- _AVAILABLE RECORDS_:
────────

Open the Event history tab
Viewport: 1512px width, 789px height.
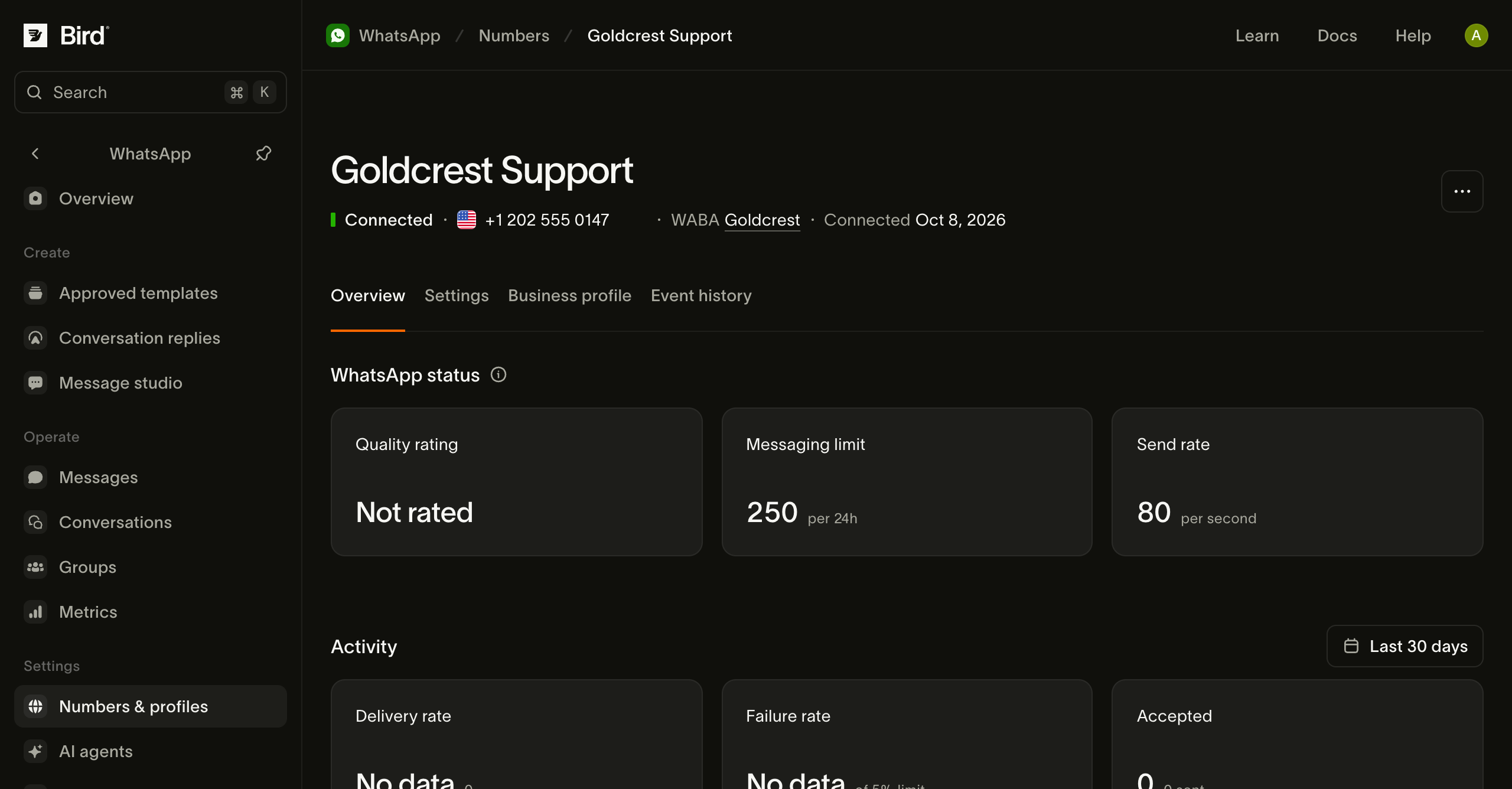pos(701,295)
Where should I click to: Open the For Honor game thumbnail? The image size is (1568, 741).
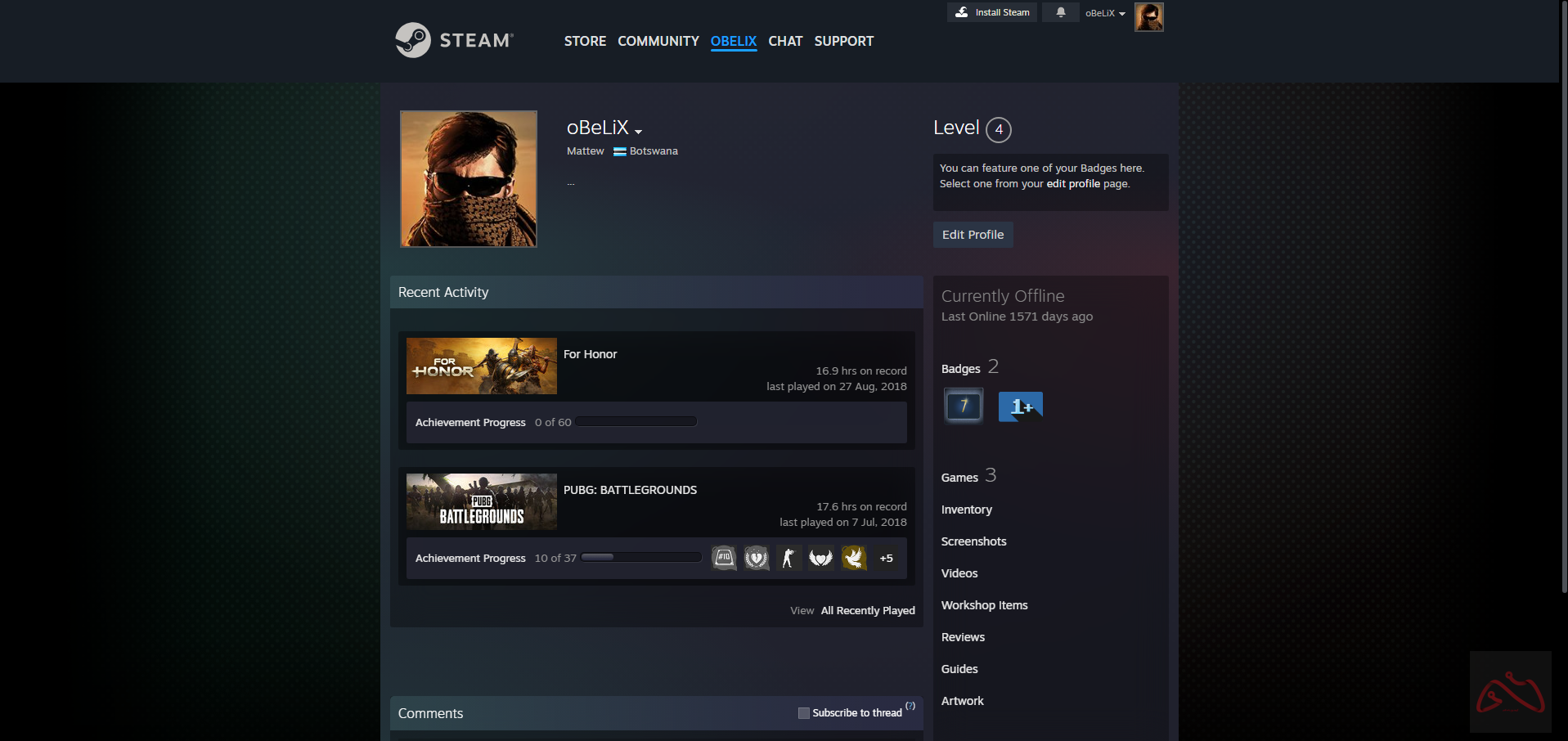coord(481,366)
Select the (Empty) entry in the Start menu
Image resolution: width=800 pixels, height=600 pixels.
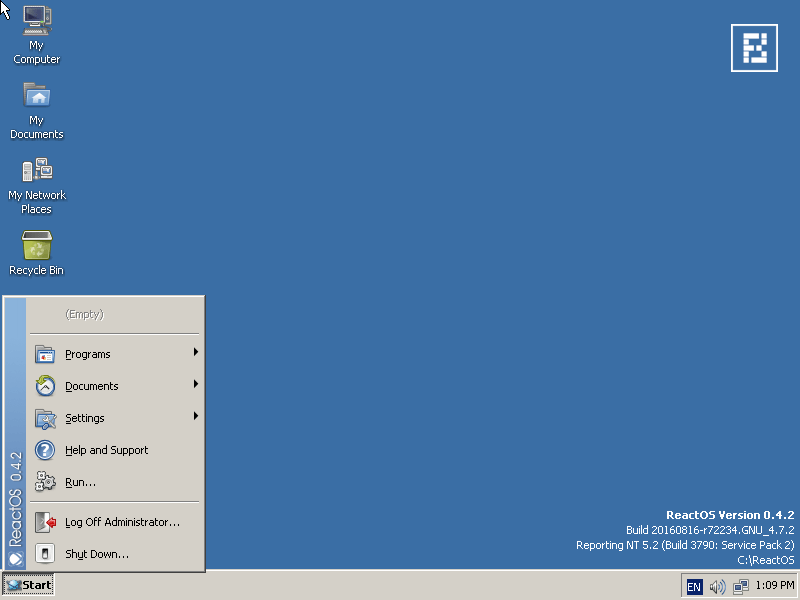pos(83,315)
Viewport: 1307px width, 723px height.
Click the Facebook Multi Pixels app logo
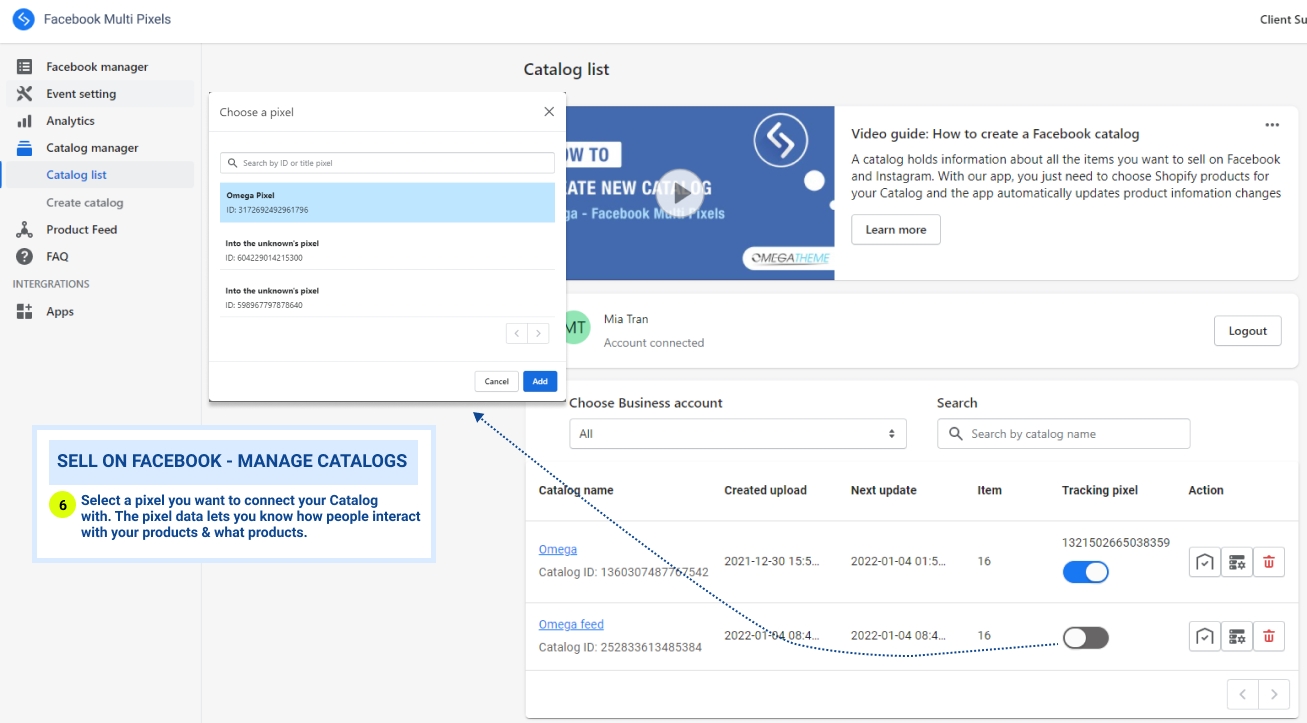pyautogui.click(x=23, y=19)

────────

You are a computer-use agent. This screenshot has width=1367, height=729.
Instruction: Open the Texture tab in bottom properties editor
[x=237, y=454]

────────

- _ABOUT THIS TASK_:
In the records above, find the line with "Open the Event history tab" and the line with "Viewport: 1307px width, 723px height.", then restate word for word only those two lines and all lines between, omitting pictures.

- _TASK SOLUTION_:
Open the Event history tab
Viewport: 1512px width, 789px height.
pos(701,295)
Where should I click to: Open the For Honor game thumbnail? The image size is (1568, 741).
coord(481,366)
Select the (Empty) entry in the Start menu
Image resolution: width=800 pixels, height=600 pixels.
pos(83,315)
Viewport: 1307px width, 723px height.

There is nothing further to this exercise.